## Task data
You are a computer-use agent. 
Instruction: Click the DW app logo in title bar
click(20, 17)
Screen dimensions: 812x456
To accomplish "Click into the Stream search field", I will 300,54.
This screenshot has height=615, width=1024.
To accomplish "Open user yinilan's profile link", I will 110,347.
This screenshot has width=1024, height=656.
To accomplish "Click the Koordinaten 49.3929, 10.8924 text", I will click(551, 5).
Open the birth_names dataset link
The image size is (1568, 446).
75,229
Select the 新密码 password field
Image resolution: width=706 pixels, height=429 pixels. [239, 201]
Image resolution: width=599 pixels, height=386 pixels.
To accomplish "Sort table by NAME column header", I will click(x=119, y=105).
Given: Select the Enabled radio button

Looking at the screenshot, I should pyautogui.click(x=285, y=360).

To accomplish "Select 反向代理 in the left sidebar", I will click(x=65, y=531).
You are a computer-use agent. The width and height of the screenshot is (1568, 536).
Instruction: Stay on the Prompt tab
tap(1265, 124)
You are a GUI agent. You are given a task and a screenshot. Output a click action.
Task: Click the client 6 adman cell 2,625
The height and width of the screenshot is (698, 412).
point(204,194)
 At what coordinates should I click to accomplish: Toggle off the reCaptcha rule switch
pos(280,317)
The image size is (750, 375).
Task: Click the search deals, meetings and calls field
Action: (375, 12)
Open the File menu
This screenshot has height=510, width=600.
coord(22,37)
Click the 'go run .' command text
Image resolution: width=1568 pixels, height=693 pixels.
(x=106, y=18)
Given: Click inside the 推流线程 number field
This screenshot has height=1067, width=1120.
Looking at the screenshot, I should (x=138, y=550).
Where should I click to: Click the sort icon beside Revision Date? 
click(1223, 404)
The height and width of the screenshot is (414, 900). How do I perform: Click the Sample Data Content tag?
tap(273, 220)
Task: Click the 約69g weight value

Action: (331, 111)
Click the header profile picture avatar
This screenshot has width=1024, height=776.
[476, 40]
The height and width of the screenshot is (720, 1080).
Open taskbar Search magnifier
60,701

## Task brief
Write out a word-for-word copy of every entry above.

## Result of the task
You are a computer-use agent. 
Instruction: Click the DW app logo in title bar
click(20, 17)
Screen dimensions: 812x456
To accomplish "Click into the Stream search field", I will 300,54.
This screenshot has height=615, width=1024.
To accomplish "Open user yinilan's profile link", I will 110,347.
This screenshot has width=1024, height=656.
To accomplish "Click the Koordinaten 49.3929, 10.8924 text", I will click(551, 5).
Open the birth_names dataset link
The image size is (1568, 446).
75,229
Select the 新密码 password field
Image resolution: width=706 pixels, height=429 pixels. [239, 201]
Image resolution: width=599 pixels, height=386 pixels.
To accomplish "Sort table by NAME column header", I will click(x=119, y=105).
Given: Select the Enabled radio button

Looking at the screenshot, I should pyautogui.click(x=285, y=360).

To accomplish "Select 反向代理 in the left sidebar", I will click(x=65, y=531).
You are a computer-use agent. The width and height of the screenshot is (1568, 536).
Instruction: Stay on the Prompt tab
tap(1265, 124)
You are a GUI agent. You are given a task and a screenshot. Output a click action.
Task: Click the client 6 adman cell 2,625
The height and width of the screenshot is (698, 412).
point(204,194)
 At what coordinates should I click to accomplish: Toggle off the reCaptcha rule switch
pos(280,317)
The image size is (750, 375).
Task: Click the search deals, meetings and calls field
Action: (375, 12)
Open the File menu
This screenshot has height=510, width=600.
coord(22,37)
Click the 'go run .' command text
Image resolution: width=1568 pixels, height=693 pixels.
(x=106, y=18)
Given: Click inside the 推流线程 number field
This screenshot has height=1067, width=1120.
Looking at the screenshot, I should (x=138, y=550).
Where should I click to: Click the sort icon beside Revision Date? 
click(1223, 404)
The height and width of the screenshot is (414, 900). How do I perform: Click the Sample Data Content tag?
tap(273, 220)
Task: Click the 約69g weight value

Action: (331, 111)
Click the header profile picture avatar
This screenshot has width=1024, height=776.
[476, 40]
The height and width of the screenshot is (720, 1080).
Open taskbar Search magnifier
60,701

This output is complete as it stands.